Instruction-based object recognition has emerged as a powerful paradigm in computer vision. However, the lack of semantically diverse training data has limited the zero-shot performance of vision-language models in remote sensing. InstructSAM introduces a training-free framework for Instruction-Oriented Object Counting, Detection, and Segmentation (InstructCDS) tasks across open-vocabulary, open-ended, and open-subclass settings. By reformulating object detection as a counting-constrained mask-label matching problem, it enables confidence-free object recognition and achieves near-constant inference time regardless of object counts.

InstructCDS Tasks & EarthInstruct Benchmark

The EarthInstruct benchmark introduces three challenging instruction settings:

Open-Vocabulary: Recognition with user-specified categories (e.g., "soccer field", "football field", "parking lot").
Open-Ended: Recognition of all visible objects without specifying categories.
Open-Subclass: Recognition of objects within a super-category.

Beyond the basic three settings, we employ dataset-specific prompts that guide LVLMs to recognize objects according to specific annotation rules, addressing versatile user requirements and real-world dataset biases (examples shown below).

InstructSAM Framework

To tackle the challenges of limited training data and complex user instructions, InstructSAM decomposes instruction-oriented object detection into three tractable steps:

Step 1: Instruction-Oriented Object Counting
A large vision-language model (LVLM) interprets user instructions and predicts object categories and counts.
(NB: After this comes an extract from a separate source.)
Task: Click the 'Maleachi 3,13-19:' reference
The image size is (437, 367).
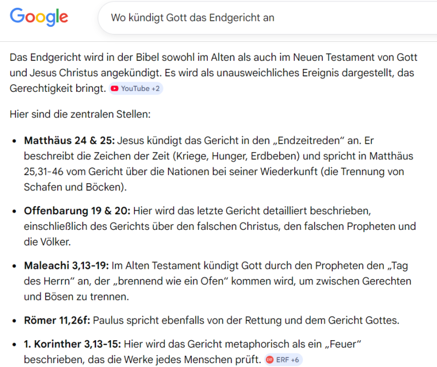Action: coord(67,266)
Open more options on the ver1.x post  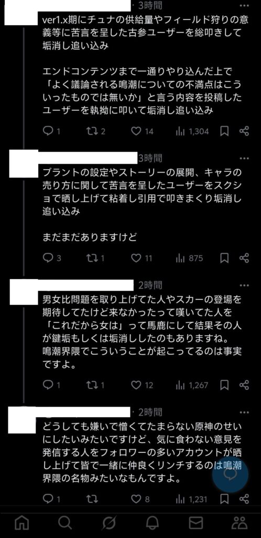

Step 2: Class-Agnostic Mask Generation
SAM2 automatically generates high-quality mask proposals in parallel with instruction processing.

Step 3: Counting-Constrained Matching
A remote sensing CLIP model computes semantic similarity between predicted categories and mask proposals. InstructSAM formulates object detection and segmentation as a mask-label matching problem, integrating semantic similarity with global counting constraints. A binary integer programming solver is used to solve the matching problem and obtain the final recognition results.

Visualization of the InstructSAM inference process.

Qualitative results across different settings.

Key Results & Performance Highlights

State-of-the-Art Performance: Matches or surpasses specialized baselines that trained on large-scale task-specific data on the EarthInstruct benchmark.
Training-Free & Confidence-Free: Requires no task-specific training or fine-tuning, and its matching process eliminates the need for confidence threshold filtering.
Efficient Inference: Achieves near-constant inference time regardless of the number of objects, significantly reducing output tokens and overall runtime compared to direct generation approaches.
Strong Generalization: Demonstrates generalization to natural images when equipped with generic CLIP models.

Open-Vocabulary Results

Open-Ended Results

Open-Subclass Results

Inference Time Analysis

InstructSAM exhibits nearly constant inference speed under open-ended setting, in contrast to other approaches whose runtime increases linearly with object count. Unlike methods that represent bounding boxes as natural language tokens, InstructSAM reduces output tokens by 89% and total inference time by 32% compared to Qwen2.5-VL. This advantage becomes more pronounced as model size scales up, highlighting the efficiency of our framework.

Generalization to Natural Images

When equipped with generic CLIP, InstructSAM can effectively recognize objects in natural images.

Analysis & Discussion

The Power of Foundation Models and Prompt Engineering

* The Faster-RCNN is trained on DIOR training set.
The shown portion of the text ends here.